Today news is a commodity and you can pull down 12 different opinions of the same event within hours of it occurring. They also used to be the go between for classified advertising and job postings. The first of these is just one of the many casualties of the Google-ization of the Internet and the advent of search based advertising.

But the go between doesn't cease to exist...to the contrary - instead of their being one or two stalwart guardians of the communication channel - there is an explosion of providers.

This is basic economics. The economy is finite, not an infinite mound of cash to draw from. As one industry grows it draws on capital that other industries are losing to do so.

Newspapers held Job postings very tightly. Until Monster.com and Seek.com.au took it off them. New go betweens, lower costs and more accessible. We are now seeing job boards, even the large ones, starting to fail also.

The natural place for job hunting has always been through your personal network. And with the advent of networking sites like LinkedIn and Facebook, looking for talented professionals has also changed dramatically.

Instead of trawling through Monster.com, advertisers can now post jobs in one of 50 different groups on LinkedIn. All catering to their specific niche market and all containing professionals who are self motivated enough to be managing their career proactively via a platform like LinkedIn.

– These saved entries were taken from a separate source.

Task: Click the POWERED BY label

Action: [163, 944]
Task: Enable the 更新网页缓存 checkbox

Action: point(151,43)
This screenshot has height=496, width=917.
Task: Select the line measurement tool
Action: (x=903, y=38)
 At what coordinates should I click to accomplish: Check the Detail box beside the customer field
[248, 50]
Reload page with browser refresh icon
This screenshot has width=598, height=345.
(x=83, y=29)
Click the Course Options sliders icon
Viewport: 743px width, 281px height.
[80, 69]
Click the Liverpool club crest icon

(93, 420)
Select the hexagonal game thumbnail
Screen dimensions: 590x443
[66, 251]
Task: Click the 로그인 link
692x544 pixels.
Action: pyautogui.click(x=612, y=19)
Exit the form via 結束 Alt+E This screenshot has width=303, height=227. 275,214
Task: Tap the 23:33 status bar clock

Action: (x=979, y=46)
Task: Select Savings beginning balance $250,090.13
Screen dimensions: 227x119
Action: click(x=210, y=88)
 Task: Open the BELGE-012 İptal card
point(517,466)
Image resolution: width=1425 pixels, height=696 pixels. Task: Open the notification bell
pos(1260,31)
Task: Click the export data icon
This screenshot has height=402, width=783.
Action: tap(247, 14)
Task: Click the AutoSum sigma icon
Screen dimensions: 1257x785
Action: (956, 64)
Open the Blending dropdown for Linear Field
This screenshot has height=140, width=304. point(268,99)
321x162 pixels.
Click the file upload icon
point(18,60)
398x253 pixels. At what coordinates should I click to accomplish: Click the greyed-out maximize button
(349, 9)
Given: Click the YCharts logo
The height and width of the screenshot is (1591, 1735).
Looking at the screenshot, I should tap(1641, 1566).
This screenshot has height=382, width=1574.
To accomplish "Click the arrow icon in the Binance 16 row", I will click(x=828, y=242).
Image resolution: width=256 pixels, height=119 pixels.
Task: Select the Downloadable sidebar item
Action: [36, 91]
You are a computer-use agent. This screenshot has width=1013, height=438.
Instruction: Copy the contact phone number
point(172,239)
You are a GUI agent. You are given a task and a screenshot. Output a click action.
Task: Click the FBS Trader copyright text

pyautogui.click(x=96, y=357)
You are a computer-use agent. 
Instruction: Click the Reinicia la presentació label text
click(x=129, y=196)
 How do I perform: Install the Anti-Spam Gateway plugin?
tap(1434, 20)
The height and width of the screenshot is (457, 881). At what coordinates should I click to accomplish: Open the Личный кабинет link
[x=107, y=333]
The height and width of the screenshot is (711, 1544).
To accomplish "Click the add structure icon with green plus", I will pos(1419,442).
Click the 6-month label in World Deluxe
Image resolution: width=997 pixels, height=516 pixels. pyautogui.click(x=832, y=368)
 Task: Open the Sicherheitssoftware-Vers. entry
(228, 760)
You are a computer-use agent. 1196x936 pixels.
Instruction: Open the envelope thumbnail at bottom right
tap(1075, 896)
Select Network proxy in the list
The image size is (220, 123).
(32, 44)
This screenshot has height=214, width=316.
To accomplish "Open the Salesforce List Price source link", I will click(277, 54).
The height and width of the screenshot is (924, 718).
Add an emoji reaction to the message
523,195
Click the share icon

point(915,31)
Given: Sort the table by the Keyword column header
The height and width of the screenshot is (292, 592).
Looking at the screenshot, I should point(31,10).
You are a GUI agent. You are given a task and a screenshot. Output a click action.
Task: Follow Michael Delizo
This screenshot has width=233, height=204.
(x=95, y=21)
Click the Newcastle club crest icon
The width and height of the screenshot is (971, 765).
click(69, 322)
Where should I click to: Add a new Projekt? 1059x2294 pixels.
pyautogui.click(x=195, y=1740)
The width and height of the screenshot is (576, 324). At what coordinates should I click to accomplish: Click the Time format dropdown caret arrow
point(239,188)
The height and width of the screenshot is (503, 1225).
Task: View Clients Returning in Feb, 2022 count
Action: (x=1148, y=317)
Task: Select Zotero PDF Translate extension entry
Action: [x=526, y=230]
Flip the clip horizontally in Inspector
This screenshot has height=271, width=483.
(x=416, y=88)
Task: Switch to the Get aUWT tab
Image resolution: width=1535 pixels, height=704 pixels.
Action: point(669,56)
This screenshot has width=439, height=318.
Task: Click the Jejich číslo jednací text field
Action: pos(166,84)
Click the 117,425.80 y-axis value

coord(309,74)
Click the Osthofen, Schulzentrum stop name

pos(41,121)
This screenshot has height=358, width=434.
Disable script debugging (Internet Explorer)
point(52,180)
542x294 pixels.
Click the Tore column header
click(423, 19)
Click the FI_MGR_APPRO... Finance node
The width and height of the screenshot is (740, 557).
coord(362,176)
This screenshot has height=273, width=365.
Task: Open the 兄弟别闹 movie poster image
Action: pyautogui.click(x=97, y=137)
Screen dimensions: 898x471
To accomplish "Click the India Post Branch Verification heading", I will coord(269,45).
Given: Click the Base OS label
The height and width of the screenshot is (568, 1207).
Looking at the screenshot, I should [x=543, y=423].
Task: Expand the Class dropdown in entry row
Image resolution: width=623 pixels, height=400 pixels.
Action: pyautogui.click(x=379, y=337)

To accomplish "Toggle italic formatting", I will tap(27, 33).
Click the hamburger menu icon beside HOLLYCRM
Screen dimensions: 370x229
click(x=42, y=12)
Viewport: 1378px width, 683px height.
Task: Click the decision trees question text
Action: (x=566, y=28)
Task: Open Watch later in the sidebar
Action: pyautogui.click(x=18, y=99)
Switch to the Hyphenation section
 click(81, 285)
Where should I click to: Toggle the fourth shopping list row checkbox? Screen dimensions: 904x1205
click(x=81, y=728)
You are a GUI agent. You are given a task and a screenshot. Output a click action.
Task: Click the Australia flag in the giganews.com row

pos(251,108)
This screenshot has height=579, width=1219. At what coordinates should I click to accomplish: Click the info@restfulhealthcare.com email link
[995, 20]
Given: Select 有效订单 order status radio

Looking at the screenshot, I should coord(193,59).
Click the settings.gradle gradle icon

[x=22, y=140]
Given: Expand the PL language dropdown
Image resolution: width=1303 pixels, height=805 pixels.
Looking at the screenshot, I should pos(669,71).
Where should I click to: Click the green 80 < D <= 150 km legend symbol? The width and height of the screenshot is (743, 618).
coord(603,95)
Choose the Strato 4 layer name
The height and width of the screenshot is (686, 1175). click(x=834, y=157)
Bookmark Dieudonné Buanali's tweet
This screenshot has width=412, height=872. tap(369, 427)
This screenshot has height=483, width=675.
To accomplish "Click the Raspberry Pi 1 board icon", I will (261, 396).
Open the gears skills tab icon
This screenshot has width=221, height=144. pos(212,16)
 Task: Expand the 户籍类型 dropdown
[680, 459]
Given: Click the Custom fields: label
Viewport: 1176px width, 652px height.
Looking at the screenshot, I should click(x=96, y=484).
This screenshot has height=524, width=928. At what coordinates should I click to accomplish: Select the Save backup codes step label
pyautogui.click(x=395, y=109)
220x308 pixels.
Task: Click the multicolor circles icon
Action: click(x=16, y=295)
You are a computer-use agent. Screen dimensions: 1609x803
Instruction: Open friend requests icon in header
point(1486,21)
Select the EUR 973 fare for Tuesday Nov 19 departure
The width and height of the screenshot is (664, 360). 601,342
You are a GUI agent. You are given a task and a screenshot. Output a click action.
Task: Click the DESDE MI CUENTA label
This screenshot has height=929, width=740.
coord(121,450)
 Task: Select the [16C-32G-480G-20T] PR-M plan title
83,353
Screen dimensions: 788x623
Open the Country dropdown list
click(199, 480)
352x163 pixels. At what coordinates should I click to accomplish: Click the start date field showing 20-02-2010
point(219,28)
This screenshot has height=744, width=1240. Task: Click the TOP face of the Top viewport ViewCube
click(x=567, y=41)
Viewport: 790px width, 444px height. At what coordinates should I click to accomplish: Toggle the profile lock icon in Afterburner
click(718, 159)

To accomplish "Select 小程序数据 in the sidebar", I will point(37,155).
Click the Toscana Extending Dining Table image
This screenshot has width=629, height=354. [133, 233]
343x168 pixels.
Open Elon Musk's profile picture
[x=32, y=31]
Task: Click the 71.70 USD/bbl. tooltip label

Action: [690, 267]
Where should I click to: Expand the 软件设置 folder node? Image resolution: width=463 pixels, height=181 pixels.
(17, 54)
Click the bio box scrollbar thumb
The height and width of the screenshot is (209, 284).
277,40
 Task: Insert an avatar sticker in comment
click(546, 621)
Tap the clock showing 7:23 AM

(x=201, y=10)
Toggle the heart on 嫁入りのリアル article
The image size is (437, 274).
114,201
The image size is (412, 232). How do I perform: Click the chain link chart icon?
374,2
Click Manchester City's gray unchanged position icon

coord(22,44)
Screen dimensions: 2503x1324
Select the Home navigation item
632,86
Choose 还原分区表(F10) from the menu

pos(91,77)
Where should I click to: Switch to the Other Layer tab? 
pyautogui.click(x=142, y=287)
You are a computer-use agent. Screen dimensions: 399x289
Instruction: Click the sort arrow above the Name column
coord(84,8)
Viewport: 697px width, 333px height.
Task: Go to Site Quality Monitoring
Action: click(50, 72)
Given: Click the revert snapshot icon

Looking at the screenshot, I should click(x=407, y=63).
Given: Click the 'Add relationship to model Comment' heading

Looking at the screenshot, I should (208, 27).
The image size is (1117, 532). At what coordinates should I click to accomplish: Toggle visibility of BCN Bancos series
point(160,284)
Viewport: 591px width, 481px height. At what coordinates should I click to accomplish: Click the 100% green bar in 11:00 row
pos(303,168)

LuLu.com and CreateSpace.com (Amazon company) are replacing the old go betweens in the book publishing equation, inLinks and pay-per-post advertisers are starting to shatter the paradigm that search is the only way to advertise online, and Google Maps is fast replacing local search champions such as the Yellow Pages.

How can you replace the middlemen and go betweens in your game? (Either as a business stream for you, or as a way of more effectively reaching your market)

Conference organizers? Direct mail and telemarketers? Download sites? Recruitment agencies? PR Agents? ...the list is endless.